K. S. : J'ai d'abord gagné ma vie comme indépendant pendant un an. Puis, dès 2002, on me propose un poste de spécialiste prépresse au Business Weekly, l'hebdo économique le plus influent d'Ukraine ! J'ai adoré cette entreprise : presque vingt ans de métier avec eux. Ils m'ont encouragé à apprendre de nouvelles choses. C'est au bout de quelques mois que je leur ai proposé de passer de Quark à InDesign / InCopy. Ils ont accepté ! J'ai alors géré tous les aspects techniques de cette migration. Il y avait deux problèmes majeurs : le premier concernait les polices — nous traînions alors des PostScript Type 1 — et les éternelles questions d'interopérabilité Mac/Windows. Nos graphistes travaillaient sur Mac, les relecteurs et rédacteurs dans des environnements Windows. J'ai donc reconstitué de A à Z toutes les polices pour obtenir des versions OpenType multi-plateformes.
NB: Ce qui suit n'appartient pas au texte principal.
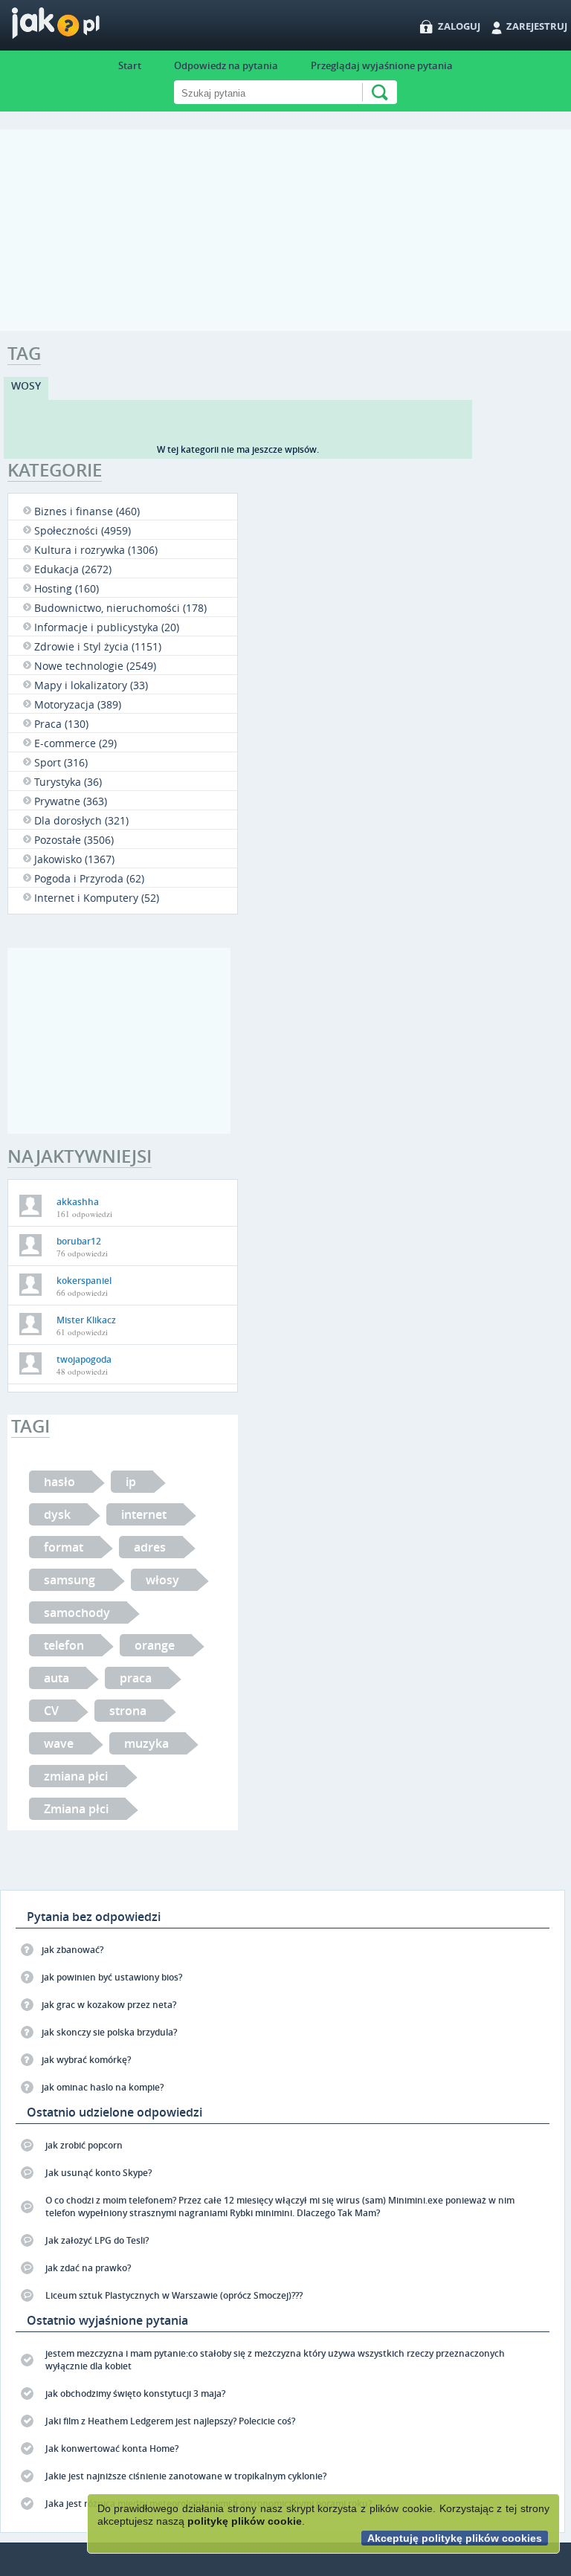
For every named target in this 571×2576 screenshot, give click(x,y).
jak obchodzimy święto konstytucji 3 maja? (135, 2393)
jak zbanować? (72, 1949)
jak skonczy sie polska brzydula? (109, 2032)
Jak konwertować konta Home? (111, 2448)
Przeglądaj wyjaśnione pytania (382, 65)
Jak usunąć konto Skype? (98, 2172)
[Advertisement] (285, 233)
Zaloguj (459, 26)
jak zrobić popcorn (84, 2145)
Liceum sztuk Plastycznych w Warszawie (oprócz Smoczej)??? (174, 2295)
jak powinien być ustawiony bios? (112, 1977)
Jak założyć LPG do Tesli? (97, 2240)
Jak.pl (85, 27)
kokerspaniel (84, 1280)
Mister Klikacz (86, 1320)
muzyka (146, 1743)
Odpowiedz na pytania (226, 65)
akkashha (78, 1201)
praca (136, 1678)
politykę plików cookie (244, 2521)
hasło (59, 1481)
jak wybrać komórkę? (86, 2059)
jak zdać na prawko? (88, 2268)
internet (144, 1514)
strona (127, 1710)
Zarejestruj (536, 26)
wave (59, 1743)
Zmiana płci (76, 1809)
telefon (64, 1645)
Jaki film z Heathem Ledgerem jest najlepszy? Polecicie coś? (170, 2421)
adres (150, 1547)
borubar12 (79, 1241)
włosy (162, 1580)
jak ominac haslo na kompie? (103, 2087)
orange (155, 1645)
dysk (57, 1514)
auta (56, 1678)
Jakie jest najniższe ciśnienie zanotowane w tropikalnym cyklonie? (185, 2476)
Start (129, 65)
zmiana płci (76, 1776)
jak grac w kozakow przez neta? (109, 2004)
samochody (77, 1612)
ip (131, 1481)
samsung (69, 1580)
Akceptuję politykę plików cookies (454, 2538)
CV (51, 1710)
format (63, 1547)
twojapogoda (84, 1359)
Le deuxième problème concernait les fichiers InCopy exportés depuis InDesign. Nous travaillions avec des dossiers partagés sur le serveur. InDesign se basait sur l'intro des textes pour produire le nommage des fichiers InCopy. Le hic, c'est que nos textes en cyrillique faisaient dérailler ce flux de travail ! Cherchant désespérément une solution, j'ai parcouru les scripts échantillons inclus dans InDesign, des fichiers JavaScript en texte brut bien commentés que je pouvais examiner dans TextEdit ou Notepad. Après quelques expérimentations, et sans aucune connaissance en programmation, j'ai réussi à créer un script qui exportait les fichiers InCopy en utilisant le nom de base assorti d'un numéro généré de façon aléatoire qui fonctionnait parfaitement avec notre flux de travail. C'est là que ma carrière de « scripteur » a véritablement commencé. J'automatisais les processus répétitifs les uns après les autres, si bien que notre département prépresse en arriva peu à peu à boucler le travail en une soirée plutôt qu'en une semaine. C'est après que je me suis mis à développer des scripts « sur demande ».
• Fort de cette double expérience dans le pré-presse et dans l'automatisation, comment perçois-tu l'évolution d'InDesign ces dernières années ?
K. S. : Je dois bien admettre qu'au quotidien, je n'utilise pas les nouvelles fonctionnalités qui ont fleuri avec les dernières versions. Mais mon travail direct dans InDesign ne consiste qu'en de petites incursions pour éditer ou corriger des documents. À mon avis, la principale faiblesse du produit réside dans les bugs introduits avec les nouvelles moutures. C'est quand même navrant que certaines fonctionnalités jusqu'alors parfaitement stables, mettons depuis CS3, refusent soudain d'opérer dans la version actuelle.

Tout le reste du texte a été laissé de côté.